- **Task statement**: Copy out the material word for word, starting at the line that contains "Viewport: 426px width, 475px" and ending after the line that contains "[1378, 139]", with both of those lines included.

(Item-finding records)

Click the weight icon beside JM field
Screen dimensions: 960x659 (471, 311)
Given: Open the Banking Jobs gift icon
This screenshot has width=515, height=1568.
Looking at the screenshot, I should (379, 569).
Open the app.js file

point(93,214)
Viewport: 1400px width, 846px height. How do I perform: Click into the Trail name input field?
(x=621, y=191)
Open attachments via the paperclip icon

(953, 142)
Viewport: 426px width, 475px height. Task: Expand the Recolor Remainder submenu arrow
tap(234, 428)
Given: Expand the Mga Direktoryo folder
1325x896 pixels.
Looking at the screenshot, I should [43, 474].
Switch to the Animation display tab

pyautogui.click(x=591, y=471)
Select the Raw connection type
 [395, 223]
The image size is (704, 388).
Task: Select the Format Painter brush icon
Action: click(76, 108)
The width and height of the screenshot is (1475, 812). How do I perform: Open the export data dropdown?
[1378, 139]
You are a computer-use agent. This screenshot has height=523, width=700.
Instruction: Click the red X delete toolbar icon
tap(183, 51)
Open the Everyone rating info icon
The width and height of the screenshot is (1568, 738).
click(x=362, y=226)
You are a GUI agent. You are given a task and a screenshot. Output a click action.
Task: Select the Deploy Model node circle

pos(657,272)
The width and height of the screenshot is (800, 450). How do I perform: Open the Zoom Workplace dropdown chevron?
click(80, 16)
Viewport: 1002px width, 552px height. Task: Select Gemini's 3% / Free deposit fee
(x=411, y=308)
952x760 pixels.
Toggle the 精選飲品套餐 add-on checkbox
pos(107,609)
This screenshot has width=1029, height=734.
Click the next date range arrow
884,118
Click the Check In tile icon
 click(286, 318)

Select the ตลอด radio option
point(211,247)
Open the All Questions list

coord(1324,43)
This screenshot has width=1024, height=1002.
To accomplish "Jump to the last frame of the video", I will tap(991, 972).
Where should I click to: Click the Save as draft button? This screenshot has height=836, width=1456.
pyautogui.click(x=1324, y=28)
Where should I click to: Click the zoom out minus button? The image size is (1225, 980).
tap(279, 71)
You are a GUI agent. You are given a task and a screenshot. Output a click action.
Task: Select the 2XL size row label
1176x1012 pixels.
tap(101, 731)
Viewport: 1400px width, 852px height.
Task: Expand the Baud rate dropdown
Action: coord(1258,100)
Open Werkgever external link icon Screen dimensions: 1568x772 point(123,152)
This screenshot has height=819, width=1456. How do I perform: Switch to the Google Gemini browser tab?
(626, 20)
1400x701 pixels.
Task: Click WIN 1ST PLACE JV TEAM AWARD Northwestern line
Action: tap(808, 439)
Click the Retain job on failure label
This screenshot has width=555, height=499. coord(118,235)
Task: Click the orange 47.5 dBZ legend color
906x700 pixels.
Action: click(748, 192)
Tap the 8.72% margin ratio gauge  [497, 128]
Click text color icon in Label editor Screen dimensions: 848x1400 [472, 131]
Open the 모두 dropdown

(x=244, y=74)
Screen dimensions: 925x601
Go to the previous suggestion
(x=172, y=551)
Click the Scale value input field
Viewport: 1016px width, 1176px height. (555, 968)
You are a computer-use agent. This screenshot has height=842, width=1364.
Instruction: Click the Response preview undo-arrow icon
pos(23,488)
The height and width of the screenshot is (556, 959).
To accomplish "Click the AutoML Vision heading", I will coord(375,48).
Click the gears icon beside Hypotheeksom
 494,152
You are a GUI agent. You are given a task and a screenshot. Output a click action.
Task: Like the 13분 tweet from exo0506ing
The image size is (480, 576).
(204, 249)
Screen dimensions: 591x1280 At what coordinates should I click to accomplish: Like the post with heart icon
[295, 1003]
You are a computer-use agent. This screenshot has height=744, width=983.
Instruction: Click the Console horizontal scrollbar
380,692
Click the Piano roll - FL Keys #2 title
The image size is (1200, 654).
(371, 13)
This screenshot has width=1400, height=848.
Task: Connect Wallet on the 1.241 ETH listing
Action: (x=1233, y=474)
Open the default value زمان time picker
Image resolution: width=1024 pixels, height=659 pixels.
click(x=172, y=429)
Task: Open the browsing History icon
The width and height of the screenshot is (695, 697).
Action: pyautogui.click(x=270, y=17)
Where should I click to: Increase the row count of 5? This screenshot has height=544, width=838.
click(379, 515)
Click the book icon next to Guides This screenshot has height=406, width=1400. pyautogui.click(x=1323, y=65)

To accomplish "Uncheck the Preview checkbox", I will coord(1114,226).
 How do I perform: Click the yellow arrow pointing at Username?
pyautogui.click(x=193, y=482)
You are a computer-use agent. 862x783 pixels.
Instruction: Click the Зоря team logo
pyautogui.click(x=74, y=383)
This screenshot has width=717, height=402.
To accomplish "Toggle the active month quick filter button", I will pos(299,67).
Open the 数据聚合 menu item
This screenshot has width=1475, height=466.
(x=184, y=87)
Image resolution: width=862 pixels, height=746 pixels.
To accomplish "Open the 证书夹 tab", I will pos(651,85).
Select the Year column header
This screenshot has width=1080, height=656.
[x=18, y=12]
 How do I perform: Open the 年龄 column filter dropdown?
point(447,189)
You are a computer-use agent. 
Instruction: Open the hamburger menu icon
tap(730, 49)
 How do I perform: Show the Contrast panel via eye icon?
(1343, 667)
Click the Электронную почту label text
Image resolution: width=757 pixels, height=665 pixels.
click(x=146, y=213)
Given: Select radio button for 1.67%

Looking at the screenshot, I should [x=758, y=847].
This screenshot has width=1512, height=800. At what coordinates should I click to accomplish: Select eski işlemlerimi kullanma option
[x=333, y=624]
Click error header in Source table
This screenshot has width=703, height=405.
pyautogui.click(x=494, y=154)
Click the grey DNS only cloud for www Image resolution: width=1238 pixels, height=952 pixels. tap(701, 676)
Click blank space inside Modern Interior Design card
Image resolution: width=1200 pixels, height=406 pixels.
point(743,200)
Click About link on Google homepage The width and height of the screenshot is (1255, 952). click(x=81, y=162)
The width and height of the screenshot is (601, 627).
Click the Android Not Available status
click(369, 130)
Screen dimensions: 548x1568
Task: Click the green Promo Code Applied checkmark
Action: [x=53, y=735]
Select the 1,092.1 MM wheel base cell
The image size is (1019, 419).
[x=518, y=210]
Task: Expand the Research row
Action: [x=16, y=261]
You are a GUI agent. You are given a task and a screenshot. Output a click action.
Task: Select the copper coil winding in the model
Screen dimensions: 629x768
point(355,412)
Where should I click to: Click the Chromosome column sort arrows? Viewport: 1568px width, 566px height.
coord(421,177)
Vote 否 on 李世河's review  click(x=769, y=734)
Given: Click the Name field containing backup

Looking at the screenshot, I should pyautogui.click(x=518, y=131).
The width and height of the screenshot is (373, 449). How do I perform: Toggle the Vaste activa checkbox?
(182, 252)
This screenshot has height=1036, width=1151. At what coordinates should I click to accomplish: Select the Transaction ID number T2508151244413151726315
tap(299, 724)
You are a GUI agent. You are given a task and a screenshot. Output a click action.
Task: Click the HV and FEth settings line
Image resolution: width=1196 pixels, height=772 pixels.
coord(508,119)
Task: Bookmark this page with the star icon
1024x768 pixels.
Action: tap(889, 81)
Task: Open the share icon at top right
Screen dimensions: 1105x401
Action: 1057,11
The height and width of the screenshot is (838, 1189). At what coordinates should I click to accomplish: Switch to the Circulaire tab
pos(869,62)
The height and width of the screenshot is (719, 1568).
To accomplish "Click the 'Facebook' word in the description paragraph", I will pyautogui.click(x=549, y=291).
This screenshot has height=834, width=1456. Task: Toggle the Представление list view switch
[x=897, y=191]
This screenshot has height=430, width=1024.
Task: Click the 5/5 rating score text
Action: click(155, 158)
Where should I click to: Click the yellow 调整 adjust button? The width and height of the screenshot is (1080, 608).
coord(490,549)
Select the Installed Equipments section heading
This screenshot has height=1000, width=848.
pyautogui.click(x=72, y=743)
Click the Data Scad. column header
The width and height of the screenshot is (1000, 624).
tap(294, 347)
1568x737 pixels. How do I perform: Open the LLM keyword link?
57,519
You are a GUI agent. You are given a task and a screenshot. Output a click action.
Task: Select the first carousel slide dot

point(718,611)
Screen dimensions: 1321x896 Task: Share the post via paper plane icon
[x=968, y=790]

- **Output for this task**:
Viewport: 426px width, 475px height. Task: Expand the Recolor Remainder submenu arrow
tap(234, 428)
Given: Expand the Mga Direktoryo folder
1325x896 pixels.
Looking at the screenshot, I should [43, 474].
Switch to the Animation display tab

pyautogui.click(x=591, y=471)
Select the Raw connection type
 [395, 223]
The image size is (704, 388).
Task: Select the Format Painter brush icon
Action: click(76, 108)
The width and height of the screenshot is (1475, 812). How do I perform: Open the export data dropdown?
[1378, 139]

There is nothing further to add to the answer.